Given instruction
Format every line of the items below as a Markdown table with two columns, Row for the line's number and Line for its text. Skip blank lines.

Stored entries:
* * *
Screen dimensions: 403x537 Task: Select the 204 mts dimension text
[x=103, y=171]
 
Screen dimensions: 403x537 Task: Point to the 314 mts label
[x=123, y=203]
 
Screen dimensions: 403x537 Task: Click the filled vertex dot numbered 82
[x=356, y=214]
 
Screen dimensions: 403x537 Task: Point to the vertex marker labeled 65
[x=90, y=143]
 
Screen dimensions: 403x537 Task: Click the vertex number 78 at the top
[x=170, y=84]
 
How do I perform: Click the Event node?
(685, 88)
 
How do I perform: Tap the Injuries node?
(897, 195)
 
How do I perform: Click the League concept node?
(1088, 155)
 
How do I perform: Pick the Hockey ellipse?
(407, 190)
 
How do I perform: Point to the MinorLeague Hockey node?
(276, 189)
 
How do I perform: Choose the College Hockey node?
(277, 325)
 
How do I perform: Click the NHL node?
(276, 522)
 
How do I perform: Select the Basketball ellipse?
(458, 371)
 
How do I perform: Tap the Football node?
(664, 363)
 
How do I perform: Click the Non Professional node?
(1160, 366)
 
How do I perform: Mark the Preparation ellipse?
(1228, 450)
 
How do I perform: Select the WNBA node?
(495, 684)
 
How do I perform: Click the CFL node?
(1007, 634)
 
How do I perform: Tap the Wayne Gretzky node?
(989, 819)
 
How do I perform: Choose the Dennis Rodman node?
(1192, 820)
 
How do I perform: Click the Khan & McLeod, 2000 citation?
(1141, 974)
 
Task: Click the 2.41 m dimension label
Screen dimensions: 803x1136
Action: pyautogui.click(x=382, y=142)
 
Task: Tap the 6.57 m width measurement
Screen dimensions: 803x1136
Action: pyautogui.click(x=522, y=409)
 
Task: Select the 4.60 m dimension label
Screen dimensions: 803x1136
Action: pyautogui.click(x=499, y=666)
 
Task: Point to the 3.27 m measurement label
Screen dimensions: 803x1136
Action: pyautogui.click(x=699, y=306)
* * *
Solution below
| Row | Line |
|---|---|
| 1 | Screen dimensions: 403x537 Task: Select the 204 mts dimension text |
| 2 | [x=103, y=171] |
| 3 | Screen dimensions: 403x537 Task: Point to the 314 mts label |
| 4 | [x=123, y=203] |
| 5 | Screen dimensions: 403x537 Task: Click the filled vertex dot numbered 82 |
| 6 | [x=356, y=214] |
| 7 | Screen dimensions: 403x537 Task: Point to the vertex marker labeled 65 |
| 8 | [x=90, y=143] |
| 9 | Screen dimensions: 403x537 Task: Click the vertex number 78 at the top |
| 10 | [x=170, y=84] |
| 11 | How do I perform: Click the Event node? |
| 12 | (685, 88) |
| 13 | How do I perform: Tap the Injuries node? |
| 14 | (897, 195) |
| 15 | How do I perform: Click the League concept node? |
| 16 | (1088, 155) |
| 17 | How do I perform: Pick the Hockey ellipse? |
| 18 | (407, 190) |
| 19 | How do I perform: Point to the MinorLeague Hockey node? |
| 20 | (276, 189) |
| 21 | How do I perform: Choose the College Hockey node? |
| 22 | (277, 325) |
| 23 | How do I perform: Click the NHL node? |
| 24 | (276, 522) |
| 25 | How do I perform: Select the Basketball ellipse? |
| 26 | (458, 371) |
| 27 | How do I perform: Tap the Football node? |
| 28 | (664, 363) |
| 29 | How do I perform: Click the Non Professional node? |
| 30 | (1160, 366) |
| 31 | How do I perform: Mark the Preparation ellipse? |
| 32 | (1228, 450) |
| 33 | How do I perform: Select the WNBA node? |
| 34 | (495, 684) |
| 35 | How do I perform: Click the CFL node? |
| 36 | (1007, 634) |
| 37 | How do I perform: Tap the Wayne Gretzky node? |
| 38 | (989, 819) |
| 39 | How do I perform: Choose the Dennis Rodman node? |
| 40 | (1192, 820) |
| 41 | How do I perform: Click the Khan & McLeod, 2000 citation? |
| 42 | (1141, 974) |
| 43 | Task: Click the 2.41 m dimension label |
| 44 | Screen dimensions: 803x1136 |
| 45 | Action: pyautogui.click(x=382, y=142) |
| 46 | Task: Tap the 6.57 m width measurement |
| 47 | Screen dimensions: 803x1136 |
| 48 | Action: pyautogui.click(x=522, y=409) |
| 49 | Task: Select the 4.60 m dimension label |
| 50 | Screen dimensions: 803x1136 |
| 51 | Action: pyautogui.click(x=499, y=666) |
| 52 | Task: Point to the 3.27 m measurement label |
| 53 | Screen dimensions: 803x1136 |
| 54 | Action: pyautogui.click(x=699, y=306) |